> _Source document_
# 4. Measurement

This section adapts Definition 1 (http://planetmath.org/1introduction#Thmdefn1) to distributed stochastic systems. The first step is to replace elements of state space $X$ with stochastic maps ${d_{in}}:{\mathbb{R}}\rightarrow{\mathcal{V}}{S}^{\mathbf{D}}$, or equivalently probability distributions on ${S}^{\mathbf{D}}$, which are the system’s inputs. Individual elements of ${S}^{\mathbf{D}}$ correspond to Dirac distributions.

Second, replace function $f:X\rightarrow{\mathbb{R}}$ with mechanism ${\mathfrak{m}}_{\mathbf{D}}:{\mathcal{V}}{S}^{\mathbf{D}}\rightarrow{\mathcal{% V}}{A}^{\mathbf{D}}$. Since we are interested in the compositional structure of measurements we also consider submechanisms ${\mathfrak{m}}_{\mathbf{C}}$. However, comparing mechanisms requires that they have the same domain and range, so we extend ${\mathfrak{m}}_{\mathbf{C}}$ to the entire system as follows

 ${\mathfrak{m}}_{\mathbf{C}}={\mathcal{V}}{S}^{\mathbf{D}}\xrightarrow{\pi}{% \mathcal{V}}{S}^{\mathbf{C}}\xrightarrow{{\mathfrak{m}}_{\mathbf{C}}}{\mathcal% {V}}{A}^{\mathbf{C}}\xrightarrow{\pi^{\natural}}{\mathcal{V}}{A}^{\mathbf{D}}.$ (1)

> _Challenges_
**1.** According to the measurement section, what does comparing mechanisms require?
**2.** Render this sentence from the measurement section in Spanish: "This section adapts Definition 1 (http://planetmath.org/1introduction#Thmdefn1) to distributed stochastic systems."

> _Stored data_
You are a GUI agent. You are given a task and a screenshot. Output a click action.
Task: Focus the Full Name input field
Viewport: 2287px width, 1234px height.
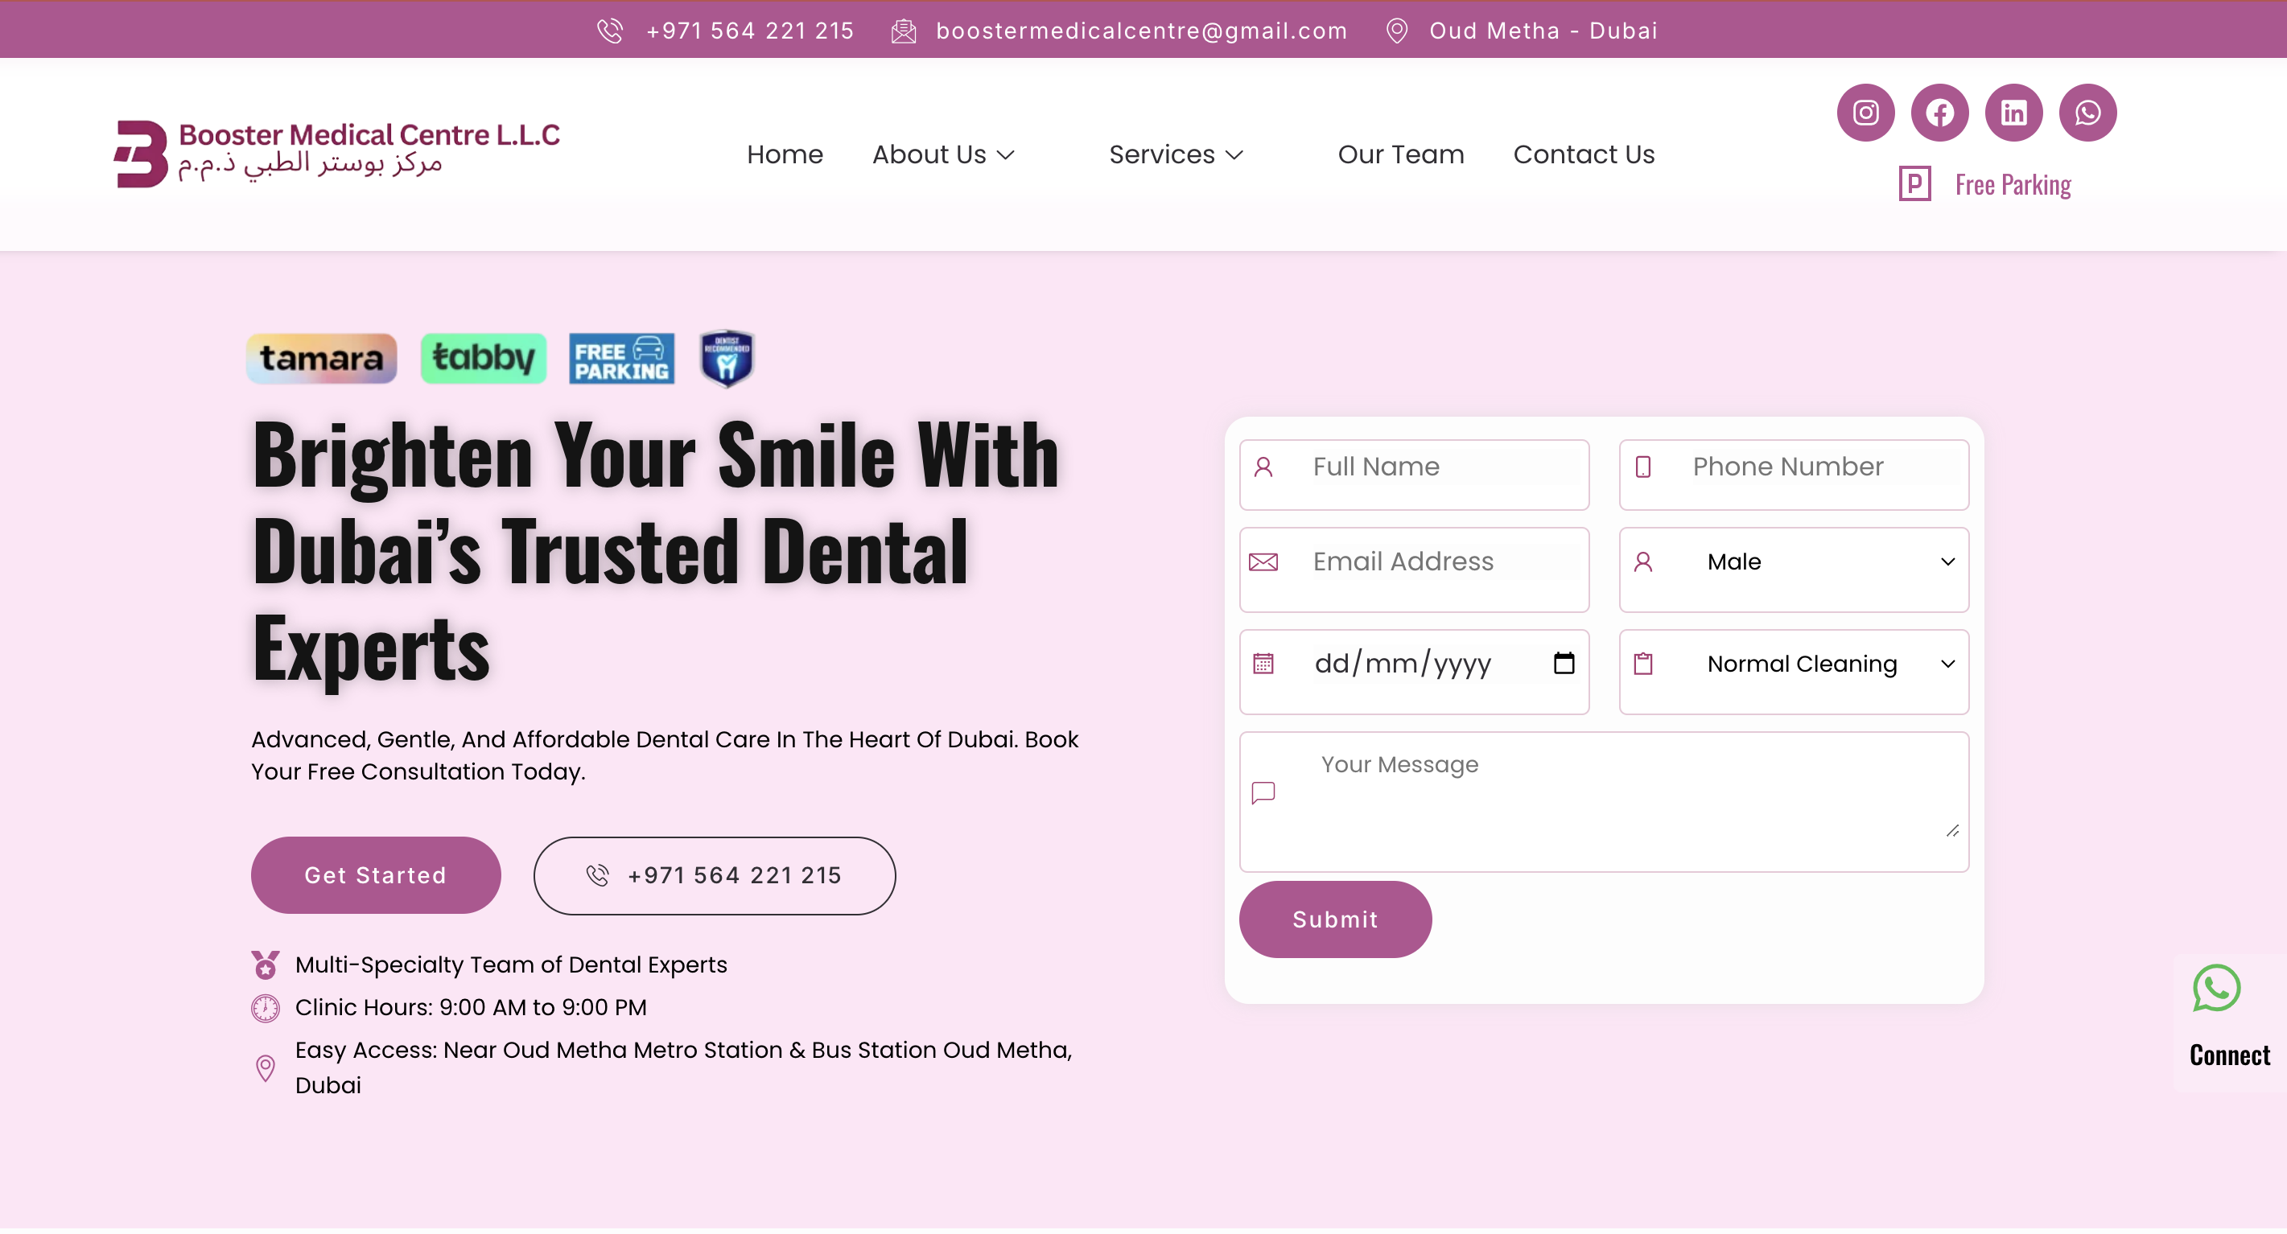coord(1438,467)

> _Task answers_
**1.** It requires that the mechanisms have the same domain and range.

**2.** Esta sección adapta la Definición 1 (http://planetmath.org/1introduction#Thmdefn1) a sistemas estocásticos distribuidos.